## Your task
Exactly the lines from the one holding "Open the Outputs 1&2 channel dropdown" to the end of the listing, both ends included, make up the expected answer.

## Data shown
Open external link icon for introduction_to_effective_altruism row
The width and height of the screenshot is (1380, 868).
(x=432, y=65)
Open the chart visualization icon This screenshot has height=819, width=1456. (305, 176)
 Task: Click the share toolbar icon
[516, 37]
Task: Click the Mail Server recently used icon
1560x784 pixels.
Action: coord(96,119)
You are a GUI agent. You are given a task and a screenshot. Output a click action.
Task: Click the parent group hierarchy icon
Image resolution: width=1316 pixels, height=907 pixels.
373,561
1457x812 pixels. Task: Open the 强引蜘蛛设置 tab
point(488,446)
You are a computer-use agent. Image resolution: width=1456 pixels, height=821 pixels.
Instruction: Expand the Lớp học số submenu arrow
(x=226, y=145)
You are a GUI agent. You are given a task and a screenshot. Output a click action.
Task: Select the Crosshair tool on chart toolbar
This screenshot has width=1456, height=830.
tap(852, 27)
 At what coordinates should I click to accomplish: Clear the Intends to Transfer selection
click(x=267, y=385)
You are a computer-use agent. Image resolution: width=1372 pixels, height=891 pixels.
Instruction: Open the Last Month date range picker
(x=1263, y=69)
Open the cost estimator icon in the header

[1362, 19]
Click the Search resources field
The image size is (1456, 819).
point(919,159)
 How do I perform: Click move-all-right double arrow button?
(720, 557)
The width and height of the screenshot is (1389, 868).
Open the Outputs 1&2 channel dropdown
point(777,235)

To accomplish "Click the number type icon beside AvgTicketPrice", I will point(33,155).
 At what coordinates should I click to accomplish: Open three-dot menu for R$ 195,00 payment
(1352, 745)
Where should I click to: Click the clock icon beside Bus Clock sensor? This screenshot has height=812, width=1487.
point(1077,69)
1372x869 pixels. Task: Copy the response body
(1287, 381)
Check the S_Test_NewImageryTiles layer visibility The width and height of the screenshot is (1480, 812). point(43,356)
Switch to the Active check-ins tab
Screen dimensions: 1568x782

## Exercise result
Open the Outputs 1&2 channel dropdown
point(777,235)

To accomplish "Click the number type icon beside AvgTicketPrice", I will point(33,155).
 At what coordinates should I click to accomplish: Open three-dot menu for R$ 195,00 payment
(1352, 745)
Where should I click to: Click the clock icon beside Bus Clock sensor? This screenshot has height=812, width=1487.
point(1077,69)
1372x869 pixels. Task: Copy the response body
(1287, 381)
Check the S_Test_NewImageryTiles layer visibility The width and height of the screenshot is (1480, 812). point(43,356)
Switch to the Active check-ins tab
Screen dimensions: 1568x782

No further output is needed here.